··· PROVIDED DATA ···

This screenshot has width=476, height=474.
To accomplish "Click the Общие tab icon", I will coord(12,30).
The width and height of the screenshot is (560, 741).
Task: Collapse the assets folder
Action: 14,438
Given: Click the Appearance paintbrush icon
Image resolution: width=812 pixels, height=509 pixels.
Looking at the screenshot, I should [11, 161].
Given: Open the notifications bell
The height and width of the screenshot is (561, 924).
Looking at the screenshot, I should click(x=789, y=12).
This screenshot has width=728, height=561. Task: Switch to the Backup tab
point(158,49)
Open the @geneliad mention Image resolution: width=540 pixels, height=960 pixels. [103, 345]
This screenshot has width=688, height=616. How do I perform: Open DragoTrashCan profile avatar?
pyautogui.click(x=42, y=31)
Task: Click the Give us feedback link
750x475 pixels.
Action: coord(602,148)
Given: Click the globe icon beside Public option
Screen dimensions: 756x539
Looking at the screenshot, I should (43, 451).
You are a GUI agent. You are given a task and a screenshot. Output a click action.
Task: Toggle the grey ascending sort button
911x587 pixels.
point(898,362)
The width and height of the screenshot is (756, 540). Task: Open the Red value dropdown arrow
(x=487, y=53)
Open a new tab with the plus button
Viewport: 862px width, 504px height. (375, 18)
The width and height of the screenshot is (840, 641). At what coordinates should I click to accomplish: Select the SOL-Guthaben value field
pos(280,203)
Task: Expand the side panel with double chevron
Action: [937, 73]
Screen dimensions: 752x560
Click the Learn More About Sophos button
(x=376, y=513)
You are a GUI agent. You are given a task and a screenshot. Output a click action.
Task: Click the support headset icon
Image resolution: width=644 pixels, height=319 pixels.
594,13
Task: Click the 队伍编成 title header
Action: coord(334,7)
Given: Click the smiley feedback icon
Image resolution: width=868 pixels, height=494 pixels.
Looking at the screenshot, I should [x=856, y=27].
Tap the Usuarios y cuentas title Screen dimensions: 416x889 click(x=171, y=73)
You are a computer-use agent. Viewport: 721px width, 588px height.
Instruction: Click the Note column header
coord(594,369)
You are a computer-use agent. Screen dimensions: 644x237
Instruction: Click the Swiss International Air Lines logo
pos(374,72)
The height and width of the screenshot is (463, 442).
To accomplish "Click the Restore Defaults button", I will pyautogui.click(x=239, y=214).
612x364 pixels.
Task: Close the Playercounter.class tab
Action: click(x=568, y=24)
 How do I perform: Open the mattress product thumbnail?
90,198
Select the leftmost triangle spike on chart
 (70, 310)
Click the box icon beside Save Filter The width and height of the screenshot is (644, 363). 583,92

···

• [EXERCISE]: Among the lines above, find those containing the word "agent" and copy each.

• [ANSWER FOR THIS EXERCISE]:
You are a GUI agent. You are given a task and a screenshot. Output a click action.
You are a GUI agent. You are given a task and a screenshot. Output a click action.
You are a computer-use agent. Viewport: 721px width, 588px height.
You are a computer-use agent. Screen dimensions: 644x237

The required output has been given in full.